-- Written request --
Rewrite the lines from the one containing "Identify the location of the task" through the one containing "This screenshot has width=1310, height=924.", substituting "screen image" for every occurrence of "screenshot" and leaving everything else unchanged.

-- Data in this exercise --
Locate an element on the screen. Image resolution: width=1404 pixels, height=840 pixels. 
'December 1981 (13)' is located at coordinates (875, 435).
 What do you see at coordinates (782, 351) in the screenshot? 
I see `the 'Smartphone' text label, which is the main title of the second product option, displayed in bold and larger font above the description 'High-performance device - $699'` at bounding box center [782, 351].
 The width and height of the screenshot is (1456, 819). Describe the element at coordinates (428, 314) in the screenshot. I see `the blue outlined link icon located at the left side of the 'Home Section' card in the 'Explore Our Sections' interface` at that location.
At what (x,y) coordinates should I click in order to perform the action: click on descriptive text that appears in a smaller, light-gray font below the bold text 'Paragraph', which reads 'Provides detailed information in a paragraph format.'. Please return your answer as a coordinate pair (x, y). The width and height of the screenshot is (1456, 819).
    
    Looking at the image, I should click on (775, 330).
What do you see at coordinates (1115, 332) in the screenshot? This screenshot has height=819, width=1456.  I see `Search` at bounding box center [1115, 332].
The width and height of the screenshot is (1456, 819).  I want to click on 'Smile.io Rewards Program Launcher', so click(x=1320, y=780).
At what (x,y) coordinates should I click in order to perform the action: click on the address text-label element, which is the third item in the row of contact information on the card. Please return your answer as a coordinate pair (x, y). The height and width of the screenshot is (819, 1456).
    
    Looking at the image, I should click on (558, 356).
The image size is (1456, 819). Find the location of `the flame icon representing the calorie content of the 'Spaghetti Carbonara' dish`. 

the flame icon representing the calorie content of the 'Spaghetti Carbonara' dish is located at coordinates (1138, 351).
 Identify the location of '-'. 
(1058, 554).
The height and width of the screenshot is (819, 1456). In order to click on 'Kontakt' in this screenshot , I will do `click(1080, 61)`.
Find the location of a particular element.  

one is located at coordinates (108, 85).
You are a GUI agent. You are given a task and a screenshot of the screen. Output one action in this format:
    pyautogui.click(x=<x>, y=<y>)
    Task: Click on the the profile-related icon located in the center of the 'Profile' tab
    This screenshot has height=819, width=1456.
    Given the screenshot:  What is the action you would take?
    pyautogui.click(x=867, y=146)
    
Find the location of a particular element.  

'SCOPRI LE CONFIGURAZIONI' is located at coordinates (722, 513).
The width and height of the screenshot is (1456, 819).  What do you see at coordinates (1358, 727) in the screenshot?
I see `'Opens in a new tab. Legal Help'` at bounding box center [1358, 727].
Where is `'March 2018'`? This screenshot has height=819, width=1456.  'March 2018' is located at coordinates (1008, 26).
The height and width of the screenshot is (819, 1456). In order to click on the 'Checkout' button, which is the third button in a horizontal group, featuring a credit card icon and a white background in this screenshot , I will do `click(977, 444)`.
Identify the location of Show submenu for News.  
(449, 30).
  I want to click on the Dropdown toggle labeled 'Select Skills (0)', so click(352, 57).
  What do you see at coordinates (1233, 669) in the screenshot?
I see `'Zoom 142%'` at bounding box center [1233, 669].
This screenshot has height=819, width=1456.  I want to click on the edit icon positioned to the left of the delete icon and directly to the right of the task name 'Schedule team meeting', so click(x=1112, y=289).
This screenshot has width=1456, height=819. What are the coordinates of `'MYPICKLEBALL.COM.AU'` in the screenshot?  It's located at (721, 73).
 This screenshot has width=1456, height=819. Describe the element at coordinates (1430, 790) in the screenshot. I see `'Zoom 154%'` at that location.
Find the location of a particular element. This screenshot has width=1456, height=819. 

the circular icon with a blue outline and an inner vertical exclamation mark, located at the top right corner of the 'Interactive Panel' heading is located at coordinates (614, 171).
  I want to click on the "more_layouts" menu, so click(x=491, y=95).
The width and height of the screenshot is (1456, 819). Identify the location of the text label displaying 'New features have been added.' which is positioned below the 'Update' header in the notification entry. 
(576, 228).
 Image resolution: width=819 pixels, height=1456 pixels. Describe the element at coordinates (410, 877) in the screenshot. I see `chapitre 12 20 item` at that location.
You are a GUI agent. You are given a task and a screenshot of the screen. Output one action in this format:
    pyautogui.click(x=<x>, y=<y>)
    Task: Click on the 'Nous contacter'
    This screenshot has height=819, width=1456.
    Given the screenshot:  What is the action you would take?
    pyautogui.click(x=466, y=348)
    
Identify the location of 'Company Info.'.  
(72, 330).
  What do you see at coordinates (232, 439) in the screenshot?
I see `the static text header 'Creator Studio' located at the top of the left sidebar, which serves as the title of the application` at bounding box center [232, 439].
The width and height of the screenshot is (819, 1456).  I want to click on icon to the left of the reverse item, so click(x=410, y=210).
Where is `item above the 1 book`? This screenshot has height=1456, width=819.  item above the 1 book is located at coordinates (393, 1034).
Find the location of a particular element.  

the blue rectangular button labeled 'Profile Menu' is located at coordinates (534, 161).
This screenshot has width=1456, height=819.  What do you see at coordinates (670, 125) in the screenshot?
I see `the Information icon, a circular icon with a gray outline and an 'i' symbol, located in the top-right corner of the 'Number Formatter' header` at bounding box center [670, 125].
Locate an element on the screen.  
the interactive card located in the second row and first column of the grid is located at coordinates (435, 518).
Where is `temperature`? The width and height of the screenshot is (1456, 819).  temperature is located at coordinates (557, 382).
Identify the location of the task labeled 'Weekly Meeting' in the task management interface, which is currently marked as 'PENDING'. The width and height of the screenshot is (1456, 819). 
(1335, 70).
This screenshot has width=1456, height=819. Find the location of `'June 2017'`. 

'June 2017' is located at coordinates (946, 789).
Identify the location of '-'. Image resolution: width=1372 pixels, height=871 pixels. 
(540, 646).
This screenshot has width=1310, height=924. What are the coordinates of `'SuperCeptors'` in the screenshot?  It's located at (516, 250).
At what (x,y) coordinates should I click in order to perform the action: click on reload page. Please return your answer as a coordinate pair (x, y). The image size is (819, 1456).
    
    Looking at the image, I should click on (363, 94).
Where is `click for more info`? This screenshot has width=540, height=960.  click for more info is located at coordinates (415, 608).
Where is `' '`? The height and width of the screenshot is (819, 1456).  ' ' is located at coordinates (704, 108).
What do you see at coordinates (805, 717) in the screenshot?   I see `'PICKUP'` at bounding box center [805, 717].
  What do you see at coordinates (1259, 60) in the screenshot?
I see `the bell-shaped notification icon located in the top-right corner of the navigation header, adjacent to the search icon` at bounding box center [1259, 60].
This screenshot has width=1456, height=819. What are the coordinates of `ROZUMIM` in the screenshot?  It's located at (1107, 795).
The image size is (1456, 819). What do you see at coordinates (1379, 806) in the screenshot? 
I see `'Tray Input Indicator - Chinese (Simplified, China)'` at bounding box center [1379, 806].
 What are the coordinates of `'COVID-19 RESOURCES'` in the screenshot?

-- Solution for this exercise --
Identify the location of the task labeled 'Weekly Meeting' in the task management interface, which is currently marked as 'PENDING'. The width and height of the screen image is (1456, 819). 
(1335, 70).
This screen image has width=1456, height=819. Find the location of `'June 2017'`. 

'June 2017' is located at coordinates (946, 789).
Identify the location of '-'. Image resolution: width=1372 pixels, height=871 pixels. 
(540, 646).
This screen image has width=1310, height=924. What are the coordinates of `'SuperCeptors'` in the screen image?  It's located at (516, 250).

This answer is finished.